COMPRUEBA TU COMPRENSIÓN
1 > Cambia "Cuba" por "México" y vuelve a escribir el fragmento seleccionado entre "Decirles, por ejemplo, que" y "pienso, la mística.", ambos incluidos.
2 > Resume el fragmento seleccionado en dos oraciones.

FRAGMENTO SELECCIONADO
━━━━

Decirles, por ejemplo, que hagan contacto con las cosas.
Hacer contacto: ir hasta el fondo.
Decir la verdad, pedir la verdad.
Arriesgar algo.
Dar, recibir.
Abrir el pecho, exigir que se abra el pecho.
Saber que ese momento no se repetirá jamás.
Animarse a que algo cambie.
Mi padre me pregunta a qué país me voy a ir a vivir.
Tengo 64 años. Pienso que a ninguno.
El exilio es horrible criterio para elegir un país.
Toda la vida tuve la deuda de irme a vivir a Cuba, pero no sé si aún arde la mística de cuando estuve allí, hace 35 años.
Eso, pienso, la mística.
Entonces Axel me dice: “Burkina Faso te va a resultar irresistible”.
Tiene razón. Puedo presentarme ante Ibrahim Traoré y él me sumaría a su gesta.
Pero no estoy seguro de mi necesidad de una gesta.
Garibaldi.

━━━━

LÍNEAS DADAS
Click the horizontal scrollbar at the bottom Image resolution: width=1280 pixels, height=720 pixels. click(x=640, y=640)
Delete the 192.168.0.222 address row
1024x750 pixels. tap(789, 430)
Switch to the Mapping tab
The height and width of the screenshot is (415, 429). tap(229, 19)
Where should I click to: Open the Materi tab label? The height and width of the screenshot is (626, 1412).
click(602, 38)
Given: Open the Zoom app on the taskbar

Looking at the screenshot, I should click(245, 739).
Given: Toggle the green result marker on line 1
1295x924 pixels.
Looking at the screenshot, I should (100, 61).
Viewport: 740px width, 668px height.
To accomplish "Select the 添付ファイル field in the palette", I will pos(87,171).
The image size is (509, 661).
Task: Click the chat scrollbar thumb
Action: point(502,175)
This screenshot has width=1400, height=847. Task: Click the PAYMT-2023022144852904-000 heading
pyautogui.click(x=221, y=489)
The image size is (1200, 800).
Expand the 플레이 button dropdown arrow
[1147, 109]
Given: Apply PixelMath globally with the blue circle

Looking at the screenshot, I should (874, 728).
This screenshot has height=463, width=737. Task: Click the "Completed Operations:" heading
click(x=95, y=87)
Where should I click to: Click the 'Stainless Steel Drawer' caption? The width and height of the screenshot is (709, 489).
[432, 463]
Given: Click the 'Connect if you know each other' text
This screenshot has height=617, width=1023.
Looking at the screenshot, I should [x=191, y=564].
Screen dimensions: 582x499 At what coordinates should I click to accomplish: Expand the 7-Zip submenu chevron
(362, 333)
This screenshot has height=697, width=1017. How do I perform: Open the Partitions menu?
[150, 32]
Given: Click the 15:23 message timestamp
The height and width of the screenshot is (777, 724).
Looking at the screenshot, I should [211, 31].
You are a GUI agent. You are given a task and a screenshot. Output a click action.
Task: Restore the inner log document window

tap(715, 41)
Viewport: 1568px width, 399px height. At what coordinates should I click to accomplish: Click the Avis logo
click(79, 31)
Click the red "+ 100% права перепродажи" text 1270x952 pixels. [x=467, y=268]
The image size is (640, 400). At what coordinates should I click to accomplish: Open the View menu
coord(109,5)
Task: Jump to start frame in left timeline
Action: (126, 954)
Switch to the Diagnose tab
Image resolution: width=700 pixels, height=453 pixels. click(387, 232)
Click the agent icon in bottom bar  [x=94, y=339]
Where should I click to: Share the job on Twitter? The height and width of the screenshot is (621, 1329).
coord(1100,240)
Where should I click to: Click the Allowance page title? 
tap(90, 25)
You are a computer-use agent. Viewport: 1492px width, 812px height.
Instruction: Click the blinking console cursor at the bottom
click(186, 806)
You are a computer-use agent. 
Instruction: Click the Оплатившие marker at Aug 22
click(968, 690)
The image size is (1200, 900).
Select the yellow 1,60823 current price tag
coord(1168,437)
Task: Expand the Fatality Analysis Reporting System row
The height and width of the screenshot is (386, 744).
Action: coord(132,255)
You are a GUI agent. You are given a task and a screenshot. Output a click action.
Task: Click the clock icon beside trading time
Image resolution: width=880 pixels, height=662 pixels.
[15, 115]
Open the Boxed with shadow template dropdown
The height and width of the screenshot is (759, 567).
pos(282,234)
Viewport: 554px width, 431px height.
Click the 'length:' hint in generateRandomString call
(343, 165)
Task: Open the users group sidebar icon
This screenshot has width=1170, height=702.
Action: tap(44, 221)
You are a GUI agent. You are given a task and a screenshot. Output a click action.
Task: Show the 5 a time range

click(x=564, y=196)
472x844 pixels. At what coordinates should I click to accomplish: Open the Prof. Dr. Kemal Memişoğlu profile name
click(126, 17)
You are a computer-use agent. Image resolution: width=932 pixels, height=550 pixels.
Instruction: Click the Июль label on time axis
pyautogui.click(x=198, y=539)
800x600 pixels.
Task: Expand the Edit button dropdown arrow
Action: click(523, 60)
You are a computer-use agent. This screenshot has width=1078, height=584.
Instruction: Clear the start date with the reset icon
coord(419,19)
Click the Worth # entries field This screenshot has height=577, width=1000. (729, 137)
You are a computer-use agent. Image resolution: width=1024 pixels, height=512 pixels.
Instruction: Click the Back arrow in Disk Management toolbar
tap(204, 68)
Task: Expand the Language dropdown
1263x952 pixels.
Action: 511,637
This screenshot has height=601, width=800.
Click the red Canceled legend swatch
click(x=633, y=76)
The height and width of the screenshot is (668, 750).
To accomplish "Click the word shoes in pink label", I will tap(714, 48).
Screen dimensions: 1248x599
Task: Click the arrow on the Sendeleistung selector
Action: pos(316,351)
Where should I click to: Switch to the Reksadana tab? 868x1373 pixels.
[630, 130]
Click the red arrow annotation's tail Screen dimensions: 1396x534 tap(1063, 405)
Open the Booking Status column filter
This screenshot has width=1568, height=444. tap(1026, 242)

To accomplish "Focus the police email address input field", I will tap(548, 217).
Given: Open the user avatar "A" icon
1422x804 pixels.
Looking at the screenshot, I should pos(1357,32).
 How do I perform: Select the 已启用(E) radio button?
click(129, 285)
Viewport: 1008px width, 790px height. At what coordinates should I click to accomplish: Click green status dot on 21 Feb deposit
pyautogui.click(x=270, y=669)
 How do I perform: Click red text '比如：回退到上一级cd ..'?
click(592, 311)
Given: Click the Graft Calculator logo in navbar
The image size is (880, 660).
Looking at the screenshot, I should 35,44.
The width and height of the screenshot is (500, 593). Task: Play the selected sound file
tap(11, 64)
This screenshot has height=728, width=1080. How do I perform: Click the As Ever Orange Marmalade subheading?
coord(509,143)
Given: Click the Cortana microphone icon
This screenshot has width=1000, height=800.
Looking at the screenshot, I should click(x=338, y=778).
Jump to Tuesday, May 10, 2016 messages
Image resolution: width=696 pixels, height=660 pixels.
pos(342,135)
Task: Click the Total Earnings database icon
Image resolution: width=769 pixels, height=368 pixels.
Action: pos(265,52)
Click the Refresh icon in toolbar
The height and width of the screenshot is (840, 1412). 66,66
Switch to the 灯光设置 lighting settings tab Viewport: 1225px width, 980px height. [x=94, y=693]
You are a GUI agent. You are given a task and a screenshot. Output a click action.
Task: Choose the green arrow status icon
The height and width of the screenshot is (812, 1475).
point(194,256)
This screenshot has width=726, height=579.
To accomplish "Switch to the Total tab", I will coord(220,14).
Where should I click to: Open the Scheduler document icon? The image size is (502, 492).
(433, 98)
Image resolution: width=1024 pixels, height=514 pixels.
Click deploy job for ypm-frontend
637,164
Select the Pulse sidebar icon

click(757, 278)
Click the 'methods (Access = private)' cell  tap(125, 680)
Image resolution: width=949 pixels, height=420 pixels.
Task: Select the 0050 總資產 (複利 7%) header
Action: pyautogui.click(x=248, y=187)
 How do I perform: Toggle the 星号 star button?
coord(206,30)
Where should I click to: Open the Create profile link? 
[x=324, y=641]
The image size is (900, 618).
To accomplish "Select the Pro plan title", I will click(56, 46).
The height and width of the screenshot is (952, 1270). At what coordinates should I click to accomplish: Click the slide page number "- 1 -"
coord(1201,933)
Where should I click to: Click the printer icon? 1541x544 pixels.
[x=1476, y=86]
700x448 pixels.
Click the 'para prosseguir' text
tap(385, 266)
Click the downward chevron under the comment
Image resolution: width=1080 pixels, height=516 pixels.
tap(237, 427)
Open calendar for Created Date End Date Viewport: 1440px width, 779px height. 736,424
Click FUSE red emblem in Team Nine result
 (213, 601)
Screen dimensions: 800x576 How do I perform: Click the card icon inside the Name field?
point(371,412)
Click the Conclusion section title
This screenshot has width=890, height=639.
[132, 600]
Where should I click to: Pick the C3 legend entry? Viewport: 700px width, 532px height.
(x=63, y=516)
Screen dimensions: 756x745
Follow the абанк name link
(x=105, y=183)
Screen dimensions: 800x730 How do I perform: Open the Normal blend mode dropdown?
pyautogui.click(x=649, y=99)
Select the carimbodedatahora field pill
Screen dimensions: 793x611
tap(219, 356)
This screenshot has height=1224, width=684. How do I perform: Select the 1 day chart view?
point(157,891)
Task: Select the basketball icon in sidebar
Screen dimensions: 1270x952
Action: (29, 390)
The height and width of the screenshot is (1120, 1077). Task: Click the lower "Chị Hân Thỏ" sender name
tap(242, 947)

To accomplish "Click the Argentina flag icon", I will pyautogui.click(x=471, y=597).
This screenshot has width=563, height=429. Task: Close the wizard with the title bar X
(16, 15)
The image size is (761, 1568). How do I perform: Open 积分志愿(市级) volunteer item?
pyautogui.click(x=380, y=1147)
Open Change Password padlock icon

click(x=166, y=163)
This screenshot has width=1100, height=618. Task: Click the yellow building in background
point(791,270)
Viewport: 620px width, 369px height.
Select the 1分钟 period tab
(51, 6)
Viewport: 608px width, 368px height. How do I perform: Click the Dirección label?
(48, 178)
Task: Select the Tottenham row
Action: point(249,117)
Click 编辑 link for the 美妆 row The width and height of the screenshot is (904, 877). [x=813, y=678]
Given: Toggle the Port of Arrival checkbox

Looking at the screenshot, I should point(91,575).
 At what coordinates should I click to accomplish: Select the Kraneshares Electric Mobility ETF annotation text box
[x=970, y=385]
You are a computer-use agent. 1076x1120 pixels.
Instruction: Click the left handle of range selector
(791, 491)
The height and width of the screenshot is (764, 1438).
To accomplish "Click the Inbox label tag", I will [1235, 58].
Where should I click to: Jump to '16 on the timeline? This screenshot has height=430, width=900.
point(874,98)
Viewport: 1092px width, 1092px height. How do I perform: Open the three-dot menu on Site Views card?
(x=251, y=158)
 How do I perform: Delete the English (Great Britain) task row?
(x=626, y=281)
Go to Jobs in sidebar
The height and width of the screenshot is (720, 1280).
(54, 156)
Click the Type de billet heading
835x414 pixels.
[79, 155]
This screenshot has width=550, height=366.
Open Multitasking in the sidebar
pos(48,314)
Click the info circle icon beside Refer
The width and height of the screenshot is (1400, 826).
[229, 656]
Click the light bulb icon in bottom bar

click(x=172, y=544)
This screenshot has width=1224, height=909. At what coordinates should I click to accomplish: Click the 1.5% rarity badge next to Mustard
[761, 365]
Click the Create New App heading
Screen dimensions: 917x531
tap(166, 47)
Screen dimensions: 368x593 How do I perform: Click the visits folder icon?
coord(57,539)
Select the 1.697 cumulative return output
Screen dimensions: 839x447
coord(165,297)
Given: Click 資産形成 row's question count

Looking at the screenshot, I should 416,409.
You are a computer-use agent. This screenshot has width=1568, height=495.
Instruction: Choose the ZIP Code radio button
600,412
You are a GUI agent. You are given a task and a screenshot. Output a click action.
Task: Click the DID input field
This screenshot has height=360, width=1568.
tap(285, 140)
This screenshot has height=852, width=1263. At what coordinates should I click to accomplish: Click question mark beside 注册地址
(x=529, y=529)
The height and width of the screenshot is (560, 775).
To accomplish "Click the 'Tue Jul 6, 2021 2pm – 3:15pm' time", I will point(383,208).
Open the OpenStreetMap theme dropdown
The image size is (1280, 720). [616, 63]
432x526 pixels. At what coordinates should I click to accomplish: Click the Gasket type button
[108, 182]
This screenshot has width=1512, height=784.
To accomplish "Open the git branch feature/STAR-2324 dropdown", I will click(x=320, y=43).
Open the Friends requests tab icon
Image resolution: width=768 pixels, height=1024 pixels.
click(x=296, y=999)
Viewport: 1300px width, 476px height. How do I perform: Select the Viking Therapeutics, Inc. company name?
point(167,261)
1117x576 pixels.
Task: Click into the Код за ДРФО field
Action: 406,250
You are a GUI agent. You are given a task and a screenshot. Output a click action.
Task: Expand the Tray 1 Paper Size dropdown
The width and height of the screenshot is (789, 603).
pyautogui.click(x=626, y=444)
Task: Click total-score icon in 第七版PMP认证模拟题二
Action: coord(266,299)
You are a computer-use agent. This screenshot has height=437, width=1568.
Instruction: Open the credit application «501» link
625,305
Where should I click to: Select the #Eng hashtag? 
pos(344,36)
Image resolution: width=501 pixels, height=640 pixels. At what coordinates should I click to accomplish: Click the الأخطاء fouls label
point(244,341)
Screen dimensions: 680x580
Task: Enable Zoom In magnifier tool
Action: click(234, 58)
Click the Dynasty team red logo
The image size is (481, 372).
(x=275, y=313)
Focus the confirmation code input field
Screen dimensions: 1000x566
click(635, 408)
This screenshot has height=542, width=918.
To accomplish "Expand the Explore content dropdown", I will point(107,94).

━━━━

SOLUCIONES
1 >
Decirles, por ejemplo, que hagan contacto con las cosas.
Hacer contacto: ir hasta el fondo.
Decir la verdad, pedir la verdad.
Arriesgar algo.
Dar, recibir.
Abrir el pecho, exigir que se abra el pecho.
Saber que ese momento no se repetirá jamás.
Animarse a que algo cambie.
Mi padre me pregunta a qué país me voy a ir a vivir.
Tengo 64 años. Pienso que a ninguno.
El exilio es horrible criterio para elegir un país.
Toda la vida tuve la deuda de irme a vivir a México, pero no sé si aún arde la mística de cuando estuve allí, hace 35 años.
Eso, pienso, la mística.

2 > El fragmento propone hacer contacto con las cosas: decir y pedir la verdad, arriesgar algo, dar y recibir, y animarse a que algo cambie. Cuando su padre le pregunta a qué país se irá a vivir, la voz que narra, de 64 años, piensa que a ninguno, duda de que aún arda su mística de Cuba y, ante la idea de Burkina Faso, duda de necesitar una gesta.